Each of the major comparisons in this study used a general linear model examining associations between a variable of interest and the regional cortical thickness, surface area and subcortical volume values in a mass univariate manner which was then controlled for multiple comparisons to false discovery rate q = 0.001. As previous research strongly suggests a clinical and neurobiological positive-negative dichotomy not only for schizophrenia psychopathologz, in general, but for FTD symptoms, in specific, we chose to conduct separate analyses for positive, negative and total FTD. Each model controlled for age, age squared, gender and intracranial volume in format:

$${{{{{\rm{Y}}}}}}= \, {{{{{{\rm{\beta }}}}}}}_{0}+{{{{{{\rm{\beta }}}}}}}_{1}\{{{{{{\rm{Variable}}}}}}\; {{{{{\rm{of}}}}}}\; {{{{{\rm{interest}}}}}}\}+{{{{{{\rm{\beta }}}}}}}_{2}{{{{{\rm{Age}}}}}}+{{{{{{\rm{\beta }}}}}}}_{3}{{{{{{\rm{Age}}}}}}}^{2}\\ + \, {{{{{{\rm{\beta }}}}}}}_{4}{{{{{\rm{Gender}}}}}}+{{{{{{\rm{\beta }}}}}}}_{5}{{{{{\rm{Intracranial\; Volume}}}}}}+{{{{{\rm{\varepsilon }}}}}}$$

This model was used for the relationship between cortical thickness and surface area and subcortical volume and: Total Formal Thought Disorder, Positive Formal Thought Disorder, Negative Formal Thought Disorder, N5, N6, N7 and Diagnosis. The same model was applied to the relationship between Auditory Hallucinations and regions significantly correlated with the formal thought disorder scores.

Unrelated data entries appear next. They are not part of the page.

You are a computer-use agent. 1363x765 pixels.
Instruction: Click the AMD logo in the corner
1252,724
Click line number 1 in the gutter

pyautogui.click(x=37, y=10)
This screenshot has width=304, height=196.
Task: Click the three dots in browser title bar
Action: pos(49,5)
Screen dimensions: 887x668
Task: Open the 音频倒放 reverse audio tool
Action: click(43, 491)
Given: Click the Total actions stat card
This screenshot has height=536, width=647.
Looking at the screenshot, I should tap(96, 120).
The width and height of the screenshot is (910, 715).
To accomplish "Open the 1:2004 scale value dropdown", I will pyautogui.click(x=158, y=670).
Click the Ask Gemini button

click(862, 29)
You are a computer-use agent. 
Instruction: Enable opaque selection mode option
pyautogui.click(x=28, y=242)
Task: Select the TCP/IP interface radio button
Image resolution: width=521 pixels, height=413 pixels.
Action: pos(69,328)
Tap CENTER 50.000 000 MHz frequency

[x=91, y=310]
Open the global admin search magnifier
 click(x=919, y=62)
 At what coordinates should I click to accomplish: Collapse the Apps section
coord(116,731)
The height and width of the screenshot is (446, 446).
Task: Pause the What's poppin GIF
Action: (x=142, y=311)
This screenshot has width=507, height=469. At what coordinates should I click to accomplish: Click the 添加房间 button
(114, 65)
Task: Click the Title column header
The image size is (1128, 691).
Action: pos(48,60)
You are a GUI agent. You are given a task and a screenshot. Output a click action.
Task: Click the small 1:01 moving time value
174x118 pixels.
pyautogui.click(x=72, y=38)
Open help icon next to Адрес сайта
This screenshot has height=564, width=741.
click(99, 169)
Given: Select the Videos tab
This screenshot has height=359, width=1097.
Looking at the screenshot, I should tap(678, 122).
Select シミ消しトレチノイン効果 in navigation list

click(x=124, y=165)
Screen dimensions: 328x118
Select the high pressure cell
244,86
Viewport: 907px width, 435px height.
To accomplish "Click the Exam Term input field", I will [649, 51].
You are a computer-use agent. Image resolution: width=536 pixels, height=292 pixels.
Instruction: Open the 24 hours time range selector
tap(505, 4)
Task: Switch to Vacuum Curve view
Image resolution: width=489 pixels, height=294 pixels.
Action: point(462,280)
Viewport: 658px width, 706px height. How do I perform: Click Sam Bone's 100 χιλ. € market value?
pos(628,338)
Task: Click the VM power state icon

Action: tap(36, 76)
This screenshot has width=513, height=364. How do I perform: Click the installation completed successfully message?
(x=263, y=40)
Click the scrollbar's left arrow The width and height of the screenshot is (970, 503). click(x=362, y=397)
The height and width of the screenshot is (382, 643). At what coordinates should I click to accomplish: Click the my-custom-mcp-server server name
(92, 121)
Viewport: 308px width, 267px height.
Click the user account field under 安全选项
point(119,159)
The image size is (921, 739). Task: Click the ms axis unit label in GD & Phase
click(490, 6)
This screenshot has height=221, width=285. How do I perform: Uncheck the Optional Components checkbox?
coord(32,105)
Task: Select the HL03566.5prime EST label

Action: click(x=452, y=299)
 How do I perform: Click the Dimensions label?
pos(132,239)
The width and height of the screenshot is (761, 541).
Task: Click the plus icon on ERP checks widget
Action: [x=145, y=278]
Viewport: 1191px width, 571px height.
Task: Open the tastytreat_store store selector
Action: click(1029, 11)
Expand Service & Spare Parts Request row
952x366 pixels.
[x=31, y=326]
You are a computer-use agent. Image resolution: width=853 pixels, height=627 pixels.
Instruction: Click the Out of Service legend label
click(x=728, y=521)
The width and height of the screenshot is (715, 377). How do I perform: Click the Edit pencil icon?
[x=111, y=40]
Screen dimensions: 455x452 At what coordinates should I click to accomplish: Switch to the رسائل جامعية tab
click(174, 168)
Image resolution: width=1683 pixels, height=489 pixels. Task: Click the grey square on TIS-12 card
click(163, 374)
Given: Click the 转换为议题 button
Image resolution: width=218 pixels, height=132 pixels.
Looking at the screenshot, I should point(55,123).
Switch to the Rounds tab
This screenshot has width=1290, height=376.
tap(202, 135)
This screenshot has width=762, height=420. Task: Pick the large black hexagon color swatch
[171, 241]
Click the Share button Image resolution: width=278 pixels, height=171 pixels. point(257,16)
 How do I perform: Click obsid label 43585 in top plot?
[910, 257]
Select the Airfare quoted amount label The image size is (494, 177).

Given that whole brain atrophy has been consistently described in schizophrenia, we have opted for TIV as most suitable covariate.Models of this sort have previously been used in multiple ENIGMA studies [74, 75].

Leave one out data validation for site variability

Matlab scripts were written to check for any site-specific variability in the data. This analysis was performed by sequentially removing data from each site one at a time and performing the statistics on the reduced dataset. We then created a summary statistic from the regions with significant associations (p < 0.001) by summing the direction of the t-test, i.e. add 1 for positive significant association, and subtract 1 for negative significant association, giving a possible range of [−10,10], depending on the number of repeated associations.

Patient vs. control t-test

A bidirectional two-sample t-test was performed comparing the patient and control groups, without controlling for the additional variables of no interest. This was included along with the GLM for diagnosis effects to model effects which include the global reduction in ICV which has been previously demonstrated in schizophrenia.

Cellular genetic fingerprint associations

R scripts released by the Paus Lab were used to associate our regional cortical thickness findings with the regional distributions of different cellular fingerprints. Refer to Shin et al. for the complete methods [33].